I need to pull it out later this week to prime the oil pressure before I start it.
Also, after finding that rubber thing inside the clutch master cylinder, is it ok to throw it away? I have replaced it with a cap seal but I was thinking it may be there to stop the "washing" that occurs in operation.
Steve

Mike Noc
5th July 2015, 21:00
The cap has a vent hole in it and the system shouldn't be completely sealed up. The idea of the rubber diaphragm is to allow for the level to rise and fall as the clutch is operated and at the same time prevent air coming into direct contact with the clutch fluid.

T-Cut
6th July 2015, 10:48
Am I correct in thinking that the fuel pump relay location on a 190 facelift is located at the passenger side foot well and marked as R4?

No, it's R3. Here's a diagram.

http://i5.photobucket.com/albums/y191/waveguide/Fuses_Stuff/Later_FuseBoard_zpsf935179e.jpg


I need to pull it out later this week to prime the oil pressure before I start it.Sounds interesting, what have you been working on?

Also, after finding that rubber thing inside the clutch master cylinder, is it ok to throw it away?Doing so will increase the fluid capacity by 25-30% so a good idea IMO. The venting will then be the same as the brake master, so you could argue that a clutch fluid change when the brakes are done would be wise. A rubber washer under the cap will minimise surge leakage and reducing the fluid level slightly will do the same for the vent.

TC

Salad-Dodger
6th July 2015, 21:08
Many thanks for all that TC. I did a bit of research but still wasn't sure as its a face lift and not the same as a Mk1.

Good call on the res sock. Just about every other car I've seen in 40 odd years of car servicing, I've not seen one of those! Some have a double skinned lid to prevent any surge leakage or maybe have a float switch to let you know when the level drops, but no rubber sock! All these safety gadgets are for brakes really rather than a clutch system.

As you have guessed, I've been a bit busy. If you look back through some of my other posts you will know that I bought this 55 190 last February with what sounded like a top end rattle. I tried a few of the usual things but it wasn't going away at all.
It was when I did the last oil change that that I could see things were obviously not good. When I do an oil change I usually pour the oil out of the filter into a tray and have a look at it under a good light. The oil from the filter had a lot of metal in it and it had only been in there a month.

So I sourced another engine and that's what I've been doing for the last couple of weeks really. My workshop is full with a split screen camper project so I've had to do it on the drive in front of the garage. Not ideal but out it came.
I've thrown the plate oil cooler which was blocked on the water side and replaced it with a proper cooler with a stat and mounted it behind the water rad. I primed it with oil before start up and did the same to the new filter. Also replaced that resistor for the engine fan.

→ WHAT YOU WILL DO
[a] In the forum thread about the 190, which relay number does the reply give for the fuel pump relay on a facelift?
[b] Continue the forum thread about the 190 engine swap from where it stops.

→ RECORDED INFORMATION
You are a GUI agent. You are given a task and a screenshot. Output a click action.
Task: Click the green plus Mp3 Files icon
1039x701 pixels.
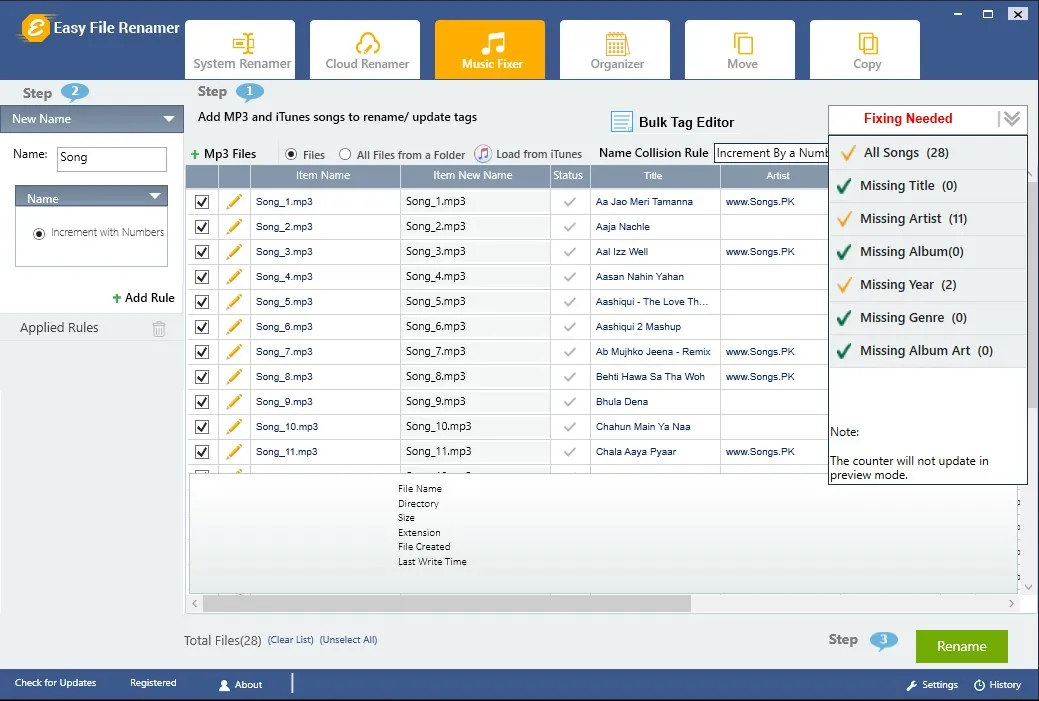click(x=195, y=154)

→ ANSWER SET
[a] R3

[b]
All working good now apart from a small leak from the exhaust cam oil seal on the left-hand bank. I'll do that when a new seal arrives and hopefully I can get to drive it! Its been a bit bumpy driving our MGF to work!

The other unit is on an engine stand and I'll be taking that apart soon to see exactly what the problems were but I'm guessing that a lot of poor servicing was probably the cause. I may post a few pics of the damage as well. Steve

marinabrian
6th July 2015, 21:13
Steve, just before you drop the old oil, pull R3 start the engibe and allow the car to "run out of fuel" first.

Otherwise it will start on what is in the line ;)

Also make sure you fill the new filter before fitting, sorry if I'm teaching my granny to suck eggs here.

Brian :D

Salad-Dodger
6th July 2015, 21:32
Many thanks for that Brian, but I've had the whole unit out and I've fitted another so no fuel in the fuel rails at all.
What I was doing was turning the engine over on the starter without it firing up to prime the oil up into the engine. So I needed to know for sure which relay to pull, otherwise I may have selected the wrong relay.
I also replaced the "O" ring at the top of the oil pickup pipe in the sump and indeed, primed the new filter.
Also did a lot more work on this unit but that's for another day! Steve

T-Cut
6th July 2015, 22:12
Also make sure you fill the new filter before fitting - - -

I've always done that historically, but the 1.8 filter is on its side, so I put a bit in and screw it on quick. I reckon the residual oil in the shells will cope with the first startup, it has to I guess. Making the mounting vertical would have been easy enough so I assume it can't be essential. Logic says otherwise of course.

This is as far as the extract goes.